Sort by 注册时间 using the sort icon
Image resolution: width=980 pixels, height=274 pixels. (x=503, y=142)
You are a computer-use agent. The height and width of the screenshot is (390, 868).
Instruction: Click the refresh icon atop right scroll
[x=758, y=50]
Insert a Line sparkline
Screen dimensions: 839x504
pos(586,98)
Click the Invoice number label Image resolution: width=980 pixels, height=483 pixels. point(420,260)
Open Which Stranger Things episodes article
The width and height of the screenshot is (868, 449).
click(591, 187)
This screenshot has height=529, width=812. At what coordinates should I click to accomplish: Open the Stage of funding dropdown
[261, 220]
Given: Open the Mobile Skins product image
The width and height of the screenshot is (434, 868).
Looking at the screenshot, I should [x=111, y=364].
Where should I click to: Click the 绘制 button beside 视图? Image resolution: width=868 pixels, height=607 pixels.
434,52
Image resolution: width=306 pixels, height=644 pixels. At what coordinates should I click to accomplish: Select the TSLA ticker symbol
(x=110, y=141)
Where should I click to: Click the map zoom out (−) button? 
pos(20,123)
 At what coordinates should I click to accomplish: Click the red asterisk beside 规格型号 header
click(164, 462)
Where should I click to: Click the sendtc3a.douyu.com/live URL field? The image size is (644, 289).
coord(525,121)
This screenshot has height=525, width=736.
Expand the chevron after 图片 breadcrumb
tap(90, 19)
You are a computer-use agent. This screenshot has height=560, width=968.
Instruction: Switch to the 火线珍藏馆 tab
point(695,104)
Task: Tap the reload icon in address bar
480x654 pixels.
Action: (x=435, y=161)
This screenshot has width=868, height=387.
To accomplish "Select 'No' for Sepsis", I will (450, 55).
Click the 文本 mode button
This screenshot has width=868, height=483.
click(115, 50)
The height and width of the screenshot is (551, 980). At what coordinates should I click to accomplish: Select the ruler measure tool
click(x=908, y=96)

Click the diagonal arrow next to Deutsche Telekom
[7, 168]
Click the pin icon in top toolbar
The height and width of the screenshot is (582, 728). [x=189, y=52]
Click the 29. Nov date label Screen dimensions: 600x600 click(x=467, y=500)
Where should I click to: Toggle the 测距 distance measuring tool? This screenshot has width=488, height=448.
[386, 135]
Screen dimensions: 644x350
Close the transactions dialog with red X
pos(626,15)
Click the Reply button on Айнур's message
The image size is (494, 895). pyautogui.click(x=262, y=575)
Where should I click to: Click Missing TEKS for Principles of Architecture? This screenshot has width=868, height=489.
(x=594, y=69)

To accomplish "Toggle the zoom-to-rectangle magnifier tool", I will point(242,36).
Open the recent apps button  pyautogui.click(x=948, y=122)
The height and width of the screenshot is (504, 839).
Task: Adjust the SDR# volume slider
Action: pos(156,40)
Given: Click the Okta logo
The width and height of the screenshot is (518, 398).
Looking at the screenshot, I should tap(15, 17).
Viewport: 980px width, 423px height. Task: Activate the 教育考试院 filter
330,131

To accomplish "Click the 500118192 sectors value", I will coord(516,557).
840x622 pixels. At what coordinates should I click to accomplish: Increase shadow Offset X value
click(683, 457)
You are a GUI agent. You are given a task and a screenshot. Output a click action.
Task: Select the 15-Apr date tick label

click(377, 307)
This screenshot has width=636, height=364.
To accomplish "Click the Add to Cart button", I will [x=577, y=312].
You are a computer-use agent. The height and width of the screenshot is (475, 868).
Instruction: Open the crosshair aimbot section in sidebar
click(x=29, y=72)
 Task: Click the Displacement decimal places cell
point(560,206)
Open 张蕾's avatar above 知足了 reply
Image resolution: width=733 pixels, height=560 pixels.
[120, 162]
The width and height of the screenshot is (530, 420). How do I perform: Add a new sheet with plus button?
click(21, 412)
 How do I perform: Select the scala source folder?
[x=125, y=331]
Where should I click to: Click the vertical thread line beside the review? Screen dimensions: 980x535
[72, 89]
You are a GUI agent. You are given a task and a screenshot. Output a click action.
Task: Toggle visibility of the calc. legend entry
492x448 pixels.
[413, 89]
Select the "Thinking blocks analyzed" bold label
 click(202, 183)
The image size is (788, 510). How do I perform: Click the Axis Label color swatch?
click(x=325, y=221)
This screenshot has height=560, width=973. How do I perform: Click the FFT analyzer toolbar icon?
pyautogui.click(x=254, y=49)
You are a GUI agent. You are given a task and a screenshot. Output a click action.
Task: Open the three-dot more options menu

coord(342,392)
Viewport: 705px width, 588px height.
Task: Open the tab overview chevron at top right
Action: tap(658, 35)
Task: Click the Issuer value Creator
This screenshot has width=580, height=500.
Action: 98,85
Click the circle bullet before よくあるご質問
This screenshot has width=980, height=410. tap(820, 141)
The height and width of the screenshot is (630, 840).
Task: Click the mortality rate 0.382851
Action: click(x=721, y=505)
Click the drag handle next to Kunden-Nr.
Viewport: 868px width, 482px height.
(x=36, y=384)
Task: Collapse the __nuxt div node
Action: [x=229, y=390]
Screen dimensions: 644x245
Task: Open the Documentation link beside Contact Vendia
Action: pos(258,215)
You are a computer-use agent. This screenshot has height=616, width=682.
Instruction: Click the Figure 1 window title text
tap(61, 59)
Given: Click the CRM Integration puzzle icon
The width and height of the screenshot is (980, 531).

Work request =
Using the material above, please reproduce each line exactly.

Exercise output =
Sort by 注册时间 using the sort icon
Image resolution: width=980 pixels, height=274 pixels. (x=503, y=142)
You are a computer-use agent. The height and width of the screenshot is (390, 868).
Instruction: Click the refresh icon atop right scroll
[x=758, y=50]
Insert a Line sparkline
Screen dimensions: 839x504
pos(586,98)
Click the Invoice number label Image resolution: width=980 pixels, height=483 pixels. point(420,260)
Open Which Stranger Things episodes article
The width and height of the screenshot is (868, 449).
click(591, 187)
This screenshot has height=529, width=812. At what coordinates should I click to accomplish: Open the Stage of funding dropdown
[261, 220]
Given: Open the Mobile Skins product image
The width and height of the screenshot is (434, 868).
Looking at the screenshot, I should [x=111, y=364].
Where should I click to: Click the 绘制 button beside 视图? Image resolution: width=868 pixels, height=607 pixels.
434,52
Image resolution: width=306 pixels, height=644 pixels. At what coordinates should I click to accomplish: Select the TSLA ticker symbol
(x=110, y=141)
Where should I click to: Click the map zoom out (−) button? 
pos(20,123)
 At what coordinates should I click to accomplish: Click the red asterisk beside 规格型号 header
click(164, 462)
Where should I click to: Click the sendtc3a.douyu.com/live URL field? The image size is (644, 289).
coord(525,121)
This screenshot has height=525, width=736.
Expand the chevron after 图片 breadcrumb
tap(90, 19)
You are a computer-use agent. This screenshot has height=560, width=968.
Instruction: Switch to the 火线珍藏馆 tab
point(695,104)
Task: Tap the reload icon in address bar
480x654 pixels.
Action: (x=435, y=161)
This screenshot has width=868, height=387.
To accomplish "Select 'No' for Sepsis", I will (450, 55).
Click the 文本 mode button
This screenshot has width=868, height=483.
click(115, 50)
The height and width of the screenshot is (551, 980). At what coordinates should I click to accomplish: Select the ruler measure tool
click(x=908, y=96)

Click the diagonal arrow next to Deutsche Telekom
[7, 168]
Click the pin icon in top toolbar
The height and width of the screenshot is (582, 728). [x=189, y=52]
Click the 29. Nov date label Screen dimensions: 600x600 click(x=467, y=500)
Where should I click to: Toggle the 测距 distance measuring tool? This screenshot has width=488, height=448.
[386, 135]
Screen dimensions: 644x350
Close the transactions dialog with red X
pos(626,15)
Click the Reply button on Айнур's message
The image size is (494, 895). pyautogui.click(x=262, y=575)
Where should I click to: Click Missing TEKS for Principles of Architecture? This screenshot has width=868, height=489.
(x=594, y=69)

To accomplish "Toggle the zoom-to-rectangle magnifier tool", I will point(242,36).
Open the recent apps button  pyautogui.click(x=948, y=122)
The height and width of the screenshot is (504, 839).
Task: Adjust the SDR# volume slider
Action: pos(156,40)
Given: Click the Okta logo
The width and height of the screenshot is (518, 398).
Looking at the screenshot, I should tap(15, 17).
Viewport: 980px width, 423px height. Task: Activate the 教育考试院 filter
330,131

To accomplish "Click the 500118192 sectors value", I will coord(516,557).
840x622 pixels. At what coordinates should I click to accomplish: Increase shadow Offset X value
click(683, 457)
You are a GUI agent. You are given a task and a screenshot. Output a click action.
Task: Select the 15-Apr date tick label

click(377, 307)
This screenshot has width=636, height=364.
To accomplish "Click the Add to Cart button", I will [x=577, y=312].
You are a computer-use agent. The height and width of the screenshot is (475, 868).
Instruction: Open the crosshair aimbot section in sidebar
click(x=29, y=72)
 Task: Click the Displacement decimal places cell
point(560,206)
Open 张蕾's avatar above 知足了 reply
Image resolution: width=733 pixels, height=560 pixels.
[120, 162]
The width and height of the screenshot is (530, 420). How do I perform: Add a new sheet with plus button?
click(21, 412)
 How do I perform: Select the scala source folder?
[x=125, y=331]
Where should I click to: Click the vertical thread line beside the review? Screen dimensions: 980x535
[72, 89]
You are a GUI agent. You are given a task and a screenshot. Output a click action.
Task: Toggle visibility of the calc. legend entry
492x448 pixels.
[413, 89]
Select the "Thinking blocks analyzed" bold label
 click(202, 183)
The image size is (788, 510). How do I perform: Click the Axis Label color swatch?
click(x=325, y=221)
This screenshot has height=560, width=973. How do I perform: Click the FFT analyzer toolbar icon?
pyautogui.click(x=254, y=49)
You are a GUI agent. You are given a task and a screenshot. Output a click action.
Task: Open the three-dot more options menu

coord(342,392)
Viewport: 705px width, 588px height.
Task: Open the tab overview chevron at top right
Action: tap(658, 35)
Task: Click the Issuer value Creator
This screenshot has width=580, height=500.
Action: 98,85
Click the circle bullet before よくあるご質問
This screenshot has width=980, height=410. tap(820, 141)
The height and width of the screenshot is (630, 840).
Task: Click the mortality rate 0.382851
Action: click(x=721, y=505)
Click the drag handle next to Kunden-Nr.
Viewport: 868px width, 482px height.
(x=36, y=384)
Task: Collapse the __nuxt div node
Action: [x=229, y=390]
Screen dimensions: 644x245
Task: Open the Documentation link beside Contact Vendia
Action: pos(258,215)
You are a computer-use agent. This screenshot has height=616, width=682.
Instruction: Click the Figure 1 window title text
tap(61, 59)
Given: Click the CRM Integration puzzle icon
The width and height of the screenshot is (980, 531).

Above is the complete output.